Independence Square
Martin Cruz Smith, Simon & Schuster, $32.99
From the creator of Gorky Park comes a ninth Arkady Renko novel. In this one, the fictional Russian detective suffers a blow drawn from Martin Cruz Smith’s own misfortune. The author has been diagnosed with Parkinson’s disease, and Independence Square contains an autobiographical flourish in which Renko faces the same challenge. It’s June 2021, and Renko already knows of Putin’s intention to make war upon and annex Ukraine, as he did with Crimea in 2014. To distract himself from his diagnosis, Renko throws himself into his work. His latest case – finding an anti-Putin activist who’s disappeared – will lead him into a complicated reunion with an old flame, and potentially lethal danger as the drums of war grow louder. Martin Cruz Smith taps his expertise on contemporary Russia to create another page-turning work of crime fiction set on the eve of Russia’s brutal invasion of Ukraine.

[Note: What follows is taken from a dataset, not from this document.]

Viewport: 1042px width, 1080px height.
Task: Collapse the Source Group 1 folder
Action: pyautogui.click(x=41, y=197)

NON-FICTION PICK OF THE WEEK
Opi
Andreas Pohl, Arcadia, $39.95
Andreas Pohl came to Australia for love and to throw off the weight of Germany’s past personified by his beloved grandfather – his opi – who colluded with the Nazi regime.

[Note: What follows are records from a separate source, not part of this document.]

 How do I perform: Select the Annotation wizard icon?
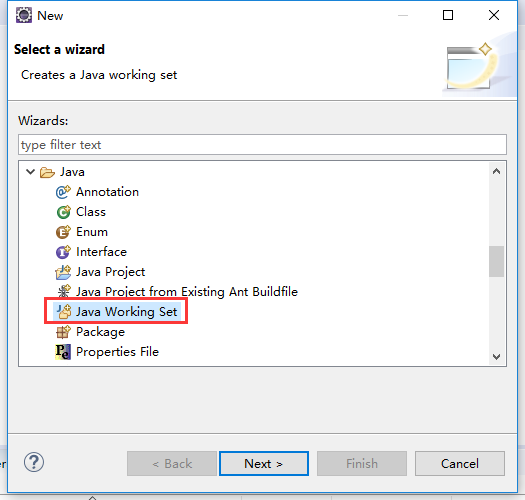[x=63, y=192]
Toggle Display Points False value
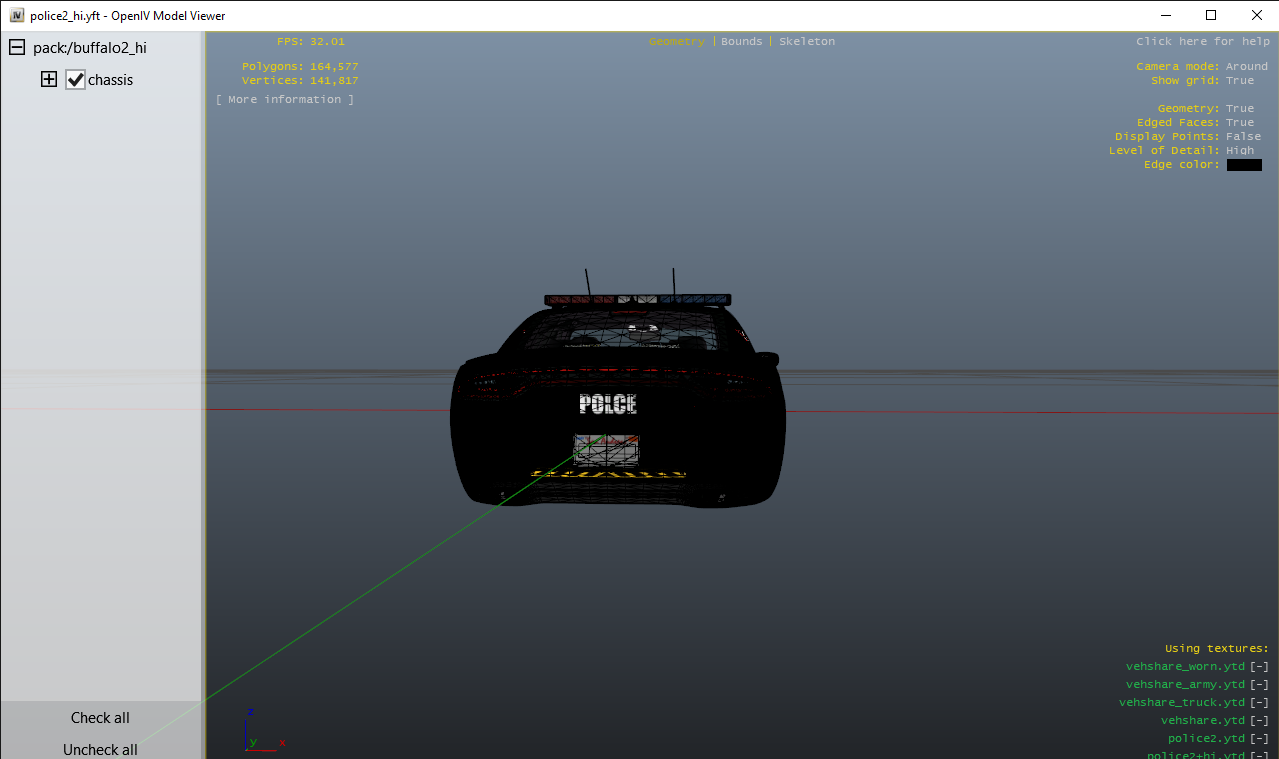 click(1243, 137)
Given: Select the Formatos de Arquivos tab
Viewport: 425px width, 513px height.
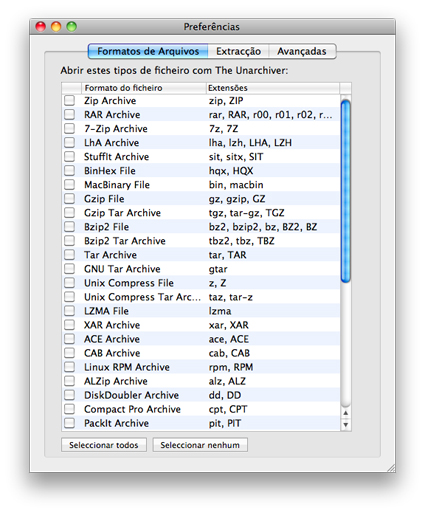Looking at the screenshot, I should [x=148, y=51].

But the past is not so easily escaped, as this thoughtful and eloquent reckoning with his grandfather’s flawed life and atonement shows. As Pohl reconstructs Friedrich Wilhelm Hymmen’s “two lives” – the ambitious young writer designated a “national talent” by the Nazi authorities and the man who, in an act of self-punishment, gave up writing fiction for good – he examines the extent to which his grandfather truly confronted his complicity and to what extent he excused himself as “the naive, young nationalist who had been deceived”. While Pohl never flinches from exposing his opi’s guilt, evasions and prejudices, he also pays tribute to the best in him, his second life of “kindness and care”.
What Birdo is That?
Libby Robin, MUP, $40
During a radio interview in Alice Springs, Libby Robins was told by the Indigenous host that a popular sport among locals was watching the visiting bird watchers. Similarly fascinated, Robin trains her binoculars on birdos of all kinds as she explores the history of ornithology in Australia, the organisations dedicated to the activity and key figures who have expanded knowledge of our birds and educated the public. The birdos in these pages range from amateur enthusiasts and twitchers to zoologists, authors and collectors such as John Gould, whose illustrated Birds of Australia has been a touchstone in Australian ornithology. Bird people are more diverse than ever before, says Robin, including citizen scientists, gardeners and urban dwellers attuned to the pleasures of watching backyard birds and appreciating what they have to tell us about the state of our environment.
Ethics in the Real World
Peter Singer, Text, $24.99
Few contemporary philosophers have been as prolific, publicly engaged and controversial as Peter Singer.
As the title of this updated edition indicates, this collection of essays challenges readers to reflect on what it means to live an examined life. Many of these pieces act as a kind of goad, forcing us to grapple with thorny questions we might not otherwise have considered or might bridle at, such as whether adult sibling incest should be a crime or whether we should honour the achievements of racists. Occasionally, his provocations are downright chilling. If criminality could be linked to a biochemical condition “governments could begin screening people to discover those most likely to commit crimes”. Or, he suggests, gene editing could be used for “enhancement” of “general intelligence”. But mostly, Singer’s bracing clarity is a spur to deeper reflection, whether one agrees with him or not.
Half Deaf, Completely Mad
Tony Cohen, Black Inc., $32.99
Tony Cohen was 15 when he and a friend got caught “smoking something we shouldn’t” at school. “Satan has possessed your souls,” the principal bellowed at the boys before expelling them. Through a friend of his parents, he got a job at a recording studio and from then on, producing music possessed his soul, a passion fuelled by an escalating drug habit. Of the bands Cohen produced in the ’70s, ‘80s and ’90s, his most enduring legacy is his work with Nick Cave and the Bad Seeds. While he describes himself as a smartarse and ratbag, his self-deprecation, sense of humour and desire to bring out the best in a band rather than impose his ideas upon it reveals a more complex and endearing character. The recording studio is a padded cell, he says, and devotion to it comes at a cost. That cost is all too plain in this posthumous memoir but so is the crazy brave energy that made the music of this era.